Thursday, April 26, 2012

Getting Over It

In my previous post, I wrote as if there were days when I am pain free which would be a big mistake for me to make. Like many of you, I hurt every day. To some degree or another, I hurt every minute of every day. It's not something I can just shrug off. God knows I've tried. As a kid, I learned my fear of being a hypochondriac. Since I had a good idea that any given day at school would be miserable, I was afraid that it was a psychosomatic illness. My self test involved the curative powers of good music. I turned on my radio and tried to dance and was only satisfied when the effort made me feel worse. Then I knew I was really sick and I wasn't conning anyone.

If you can't find the logical flaws in that process, I'll help. I suffered a long major depression and depression is a real illness with real physical symptoms. On the other hand, it doesn't provide evidence like a fever or something else useful. I should have realized that I would have known if I were conning someone. That was another lovely symptom of my mental state. I was so inherently bad and lazy that I had to doubt what my body was telling me. I needed to toughen up. I had no idea what real pain was.

Those sort of doubts persist to this day in milder forms but they exist. Sometime in March, I took a serious turn for the worse where pain levels were concerned. For once, I couldn't link the decline to weather, mood or activity. I just hurt to the point where I couldn't find adequate descriptions. When the decline reversed almost as quickly as it began, I was delighted and tried to jump back into life. My failure to do so at what I considered to be an adequate pace made me doubt myself. Am I someone who is committed to writing or just another impostor?

For some reason, I expected to be able to just get up and dust myself off after a solid month of agony. The fact was that I needed to rest physically and mentally before testing the old engine again. When I tried too soon, I was scared at the first sign of failure. I just wanted to huddle under a blanket until it stopped hurting even though I knew it wouldn't stop completely.
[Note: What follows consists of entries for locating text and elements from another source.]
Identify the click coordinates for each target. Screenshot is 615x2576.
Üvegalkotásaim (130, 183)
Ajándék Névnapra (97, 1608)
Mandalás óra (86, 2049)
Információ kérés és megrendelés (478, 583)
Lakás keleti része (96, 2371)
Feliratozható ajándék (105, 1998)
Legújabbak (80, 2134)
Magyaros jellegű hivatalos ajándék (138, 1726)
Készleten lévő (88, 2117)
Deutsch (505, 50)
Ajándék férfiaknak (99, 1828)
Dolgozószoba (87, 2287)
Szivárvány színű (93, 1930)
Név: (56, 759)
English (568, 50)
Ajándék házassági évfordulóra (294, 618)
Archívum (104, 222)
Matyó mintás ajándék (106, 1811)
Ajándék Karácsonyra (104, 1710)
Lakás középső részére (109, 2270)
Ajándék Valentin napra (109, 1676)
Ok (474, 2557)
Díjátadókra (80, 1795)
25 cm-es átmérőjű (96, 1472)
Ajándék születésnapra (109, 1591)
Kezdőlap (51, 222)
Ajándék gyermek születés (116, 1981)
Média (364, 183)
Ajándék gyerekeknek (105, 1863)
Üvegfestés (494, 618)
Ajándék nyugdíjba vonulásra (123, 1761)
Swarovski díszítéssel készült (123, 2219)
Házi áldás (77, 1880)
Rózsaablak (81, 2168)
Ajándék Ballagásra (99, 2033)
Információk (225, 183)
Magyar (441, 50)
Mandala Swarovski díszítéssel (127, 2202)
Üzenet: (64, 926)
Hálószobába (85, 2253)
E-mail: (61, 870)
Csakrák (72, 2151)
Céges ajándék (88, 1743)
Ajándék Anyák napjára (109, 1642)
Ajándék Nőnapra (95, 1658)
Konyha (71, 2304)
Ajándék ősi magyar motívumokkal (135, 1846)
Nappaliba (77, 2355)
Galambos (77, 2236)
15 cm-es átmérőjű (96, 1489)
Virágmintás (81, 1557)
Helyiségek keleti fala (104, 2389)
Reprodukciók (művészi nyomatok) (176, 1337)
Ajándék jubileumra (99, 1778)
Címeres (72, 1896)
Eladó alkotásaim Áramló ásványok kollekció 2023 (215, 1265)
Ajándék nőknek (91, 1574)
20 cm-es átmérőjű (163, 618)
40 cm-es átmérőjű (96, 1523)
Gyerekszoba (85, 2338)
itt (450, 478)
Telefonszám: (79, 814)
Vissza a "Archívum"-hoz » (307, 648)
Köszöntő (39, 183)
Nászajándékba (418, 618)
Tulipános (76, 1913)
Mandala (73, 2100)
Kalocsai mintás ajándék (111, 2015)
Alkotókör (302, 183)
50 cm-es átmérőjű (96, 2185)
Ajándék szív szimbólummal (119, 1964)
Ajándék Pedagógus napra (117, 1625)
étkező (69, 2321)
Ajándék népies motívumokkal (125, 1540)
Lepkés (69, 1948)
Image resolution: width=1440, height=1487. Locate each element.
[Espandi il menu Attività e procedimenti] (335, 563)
Really! What do I expect from myself? This wasn't something that I could just shake off like I stubbed my toe. The fact is that those of us suffering from chronic pain do have increased pain tolerance and remarkable resilience to come back day after day to face our baseline illnesses. People don't just take looks over the edge of the Abyss and get back to daily life right away. Some never make it back. I was struggling with the idea that plans I've revealed here and others I may mention when I can would be ruined by impossible pain levels.

I'll tell you what I will do. I'll take a maximum dose of breakthrough pain meds, consider a dose of the anti-anxiety pill and enjoy the fact that I'm watching bands play live. As far as daily life goes, I'll continue to write here when I can. I've seen some evidence that I might have a regular reader or two. That means a lot to me although I'll continue to write this either way. I don't know exactly how I'll help but I'll muddle through and find a way.